Often a previous example can help to resolve a current problem. Until fairly recently there was a paradox in the sciences somewhat analogous to that posed by the Equal interval Letter Skip patterns in Torah. When Penrose Tilings (named after physicist Roger Penrose) where first discovered as mathematical objects, they were thought to not exist in nature. This was because it had been rigorously proven that these patterns could not, by themselves, organize themselves to produce both a rule-following and a complete design.
It was thought that except by the wildest of chance, natural Penrose-type patterns would all have defects or incomplete sections – or that the rules describing the pattern would have to be broken. Then, much to everyone’s surprise, (the equivalent of) Penrose Tilings were discovered in nature. How could the paradox be resolved? Professional scientists cannot say that a miracle occurred – and as it turned out, no miracle was required. Penrose Tilings which appear impossible to explain in a world of only 2- or 3-dimensions, are relatively easy to explain from a higher dimensional perspective. They are now understood as slices of a much simpler pattern that can organize itself without inconsistencies.
I am not, of course, suggesting that we must look to some other dimension to explain the presence and meaning of the Equal interval Letter skip patterns. I am suggesting that there may be an unexpected point of view from which the ELS patterns can be understood without confounding either our reason or our faith.
● ● ● ● ● ● ●
### Your objective:
In the passage on Penrose Tilings, how are these tilings now understood?
● ● ● ● ● ● ●
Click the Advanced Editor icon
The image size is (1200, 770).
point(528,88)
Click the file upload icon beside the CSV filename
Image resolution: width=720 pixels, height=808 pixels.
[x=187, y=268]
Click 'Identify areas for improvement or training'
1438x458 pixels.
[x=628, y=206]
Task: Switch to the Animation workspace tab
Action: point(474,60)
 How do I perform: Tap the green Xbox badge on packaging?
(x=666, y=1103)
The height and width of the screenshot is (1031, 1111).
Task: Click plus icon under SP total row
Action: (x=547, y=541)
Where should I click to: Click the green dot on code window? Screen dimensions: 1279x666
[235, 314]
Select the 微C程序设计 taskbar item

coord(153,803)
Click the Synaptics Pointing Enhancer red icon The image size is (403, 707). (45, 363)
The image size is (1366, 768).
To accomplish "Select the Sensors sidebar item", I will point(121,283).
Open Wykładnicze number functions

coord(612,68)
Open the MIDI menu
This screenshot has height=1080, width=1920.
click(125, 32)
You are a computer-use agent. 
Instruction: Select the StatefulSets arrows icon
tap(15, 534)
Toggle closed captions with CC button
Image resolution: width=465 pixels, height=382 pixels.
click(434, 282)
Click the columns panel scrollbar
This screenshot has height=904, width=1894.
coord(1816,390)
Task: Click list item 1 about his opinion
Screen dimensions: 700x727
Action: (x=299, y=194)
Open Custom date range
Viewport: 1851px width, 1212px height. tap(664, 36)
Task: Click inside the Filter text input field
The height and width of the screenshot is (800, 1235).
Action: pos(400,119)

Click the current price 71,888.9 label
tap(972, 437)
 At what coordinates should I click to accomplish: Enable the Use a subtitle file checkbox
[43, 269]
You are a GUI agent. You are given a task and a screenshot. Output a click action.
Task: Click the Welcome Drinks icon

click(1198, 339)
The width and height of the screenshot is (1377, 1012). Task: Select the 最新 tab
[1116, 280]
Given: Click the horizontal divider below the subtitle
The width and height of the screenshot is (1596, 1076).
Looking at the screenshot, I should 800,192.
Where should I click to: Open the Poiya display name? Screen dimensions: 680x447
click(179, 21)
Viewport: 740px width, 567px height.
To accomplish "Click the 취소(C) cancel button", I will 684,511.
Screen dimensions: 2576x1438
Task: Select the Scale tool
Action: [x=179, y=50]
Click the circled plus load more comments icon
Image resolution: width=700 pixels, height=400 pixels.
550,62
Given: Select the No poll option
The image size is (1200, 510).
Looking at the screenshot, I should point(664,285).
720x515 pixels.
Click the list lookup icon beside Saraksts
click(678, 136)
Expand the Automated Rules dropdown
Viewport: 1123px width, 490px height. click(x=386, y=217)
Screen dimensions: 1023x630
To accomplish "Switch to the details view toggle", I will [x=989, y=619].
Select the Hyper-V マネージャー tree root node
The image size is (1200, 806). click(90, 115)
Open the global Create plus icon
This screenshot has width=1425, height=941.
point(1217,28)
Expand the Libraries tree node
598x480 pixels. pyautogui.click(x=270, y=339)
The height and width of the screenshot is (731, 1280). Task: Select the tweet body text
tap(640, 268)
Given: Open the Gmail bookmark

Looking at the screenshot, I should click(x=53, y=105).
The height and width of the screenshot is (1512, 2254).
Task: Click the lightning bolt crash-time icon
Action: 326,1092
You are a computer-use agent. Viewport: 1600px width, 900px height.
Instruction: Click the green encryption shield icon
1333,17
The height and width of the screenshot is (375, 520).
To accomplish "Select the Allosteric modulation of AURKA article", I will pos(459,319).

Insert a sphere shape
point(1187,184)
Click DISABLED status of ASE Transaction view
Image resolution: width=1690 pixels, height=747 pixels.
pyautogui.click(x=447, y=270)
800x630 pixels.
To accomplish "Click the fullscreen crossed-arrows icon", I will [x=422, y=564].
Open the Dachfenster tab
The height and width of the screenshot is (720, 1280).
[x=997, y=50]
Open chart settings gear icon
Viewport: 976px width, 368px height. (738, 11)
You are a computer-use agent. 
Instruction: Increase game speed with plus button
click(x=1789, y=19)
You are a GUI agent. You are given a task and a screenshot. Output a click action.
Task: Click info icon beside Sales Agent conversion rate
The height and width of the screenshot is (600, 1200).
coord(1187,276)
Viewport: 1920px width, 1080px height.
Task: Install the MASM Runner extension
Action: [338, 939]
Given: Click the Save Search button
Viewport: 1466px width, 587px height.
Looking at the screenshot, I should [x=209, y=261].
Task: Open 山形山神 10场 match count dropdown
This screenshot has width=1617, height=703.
● ● ● ● ● ● ●
### Finished answer:
They are understood as slices of a much simpler pattern that can organize itself without inconsistencies.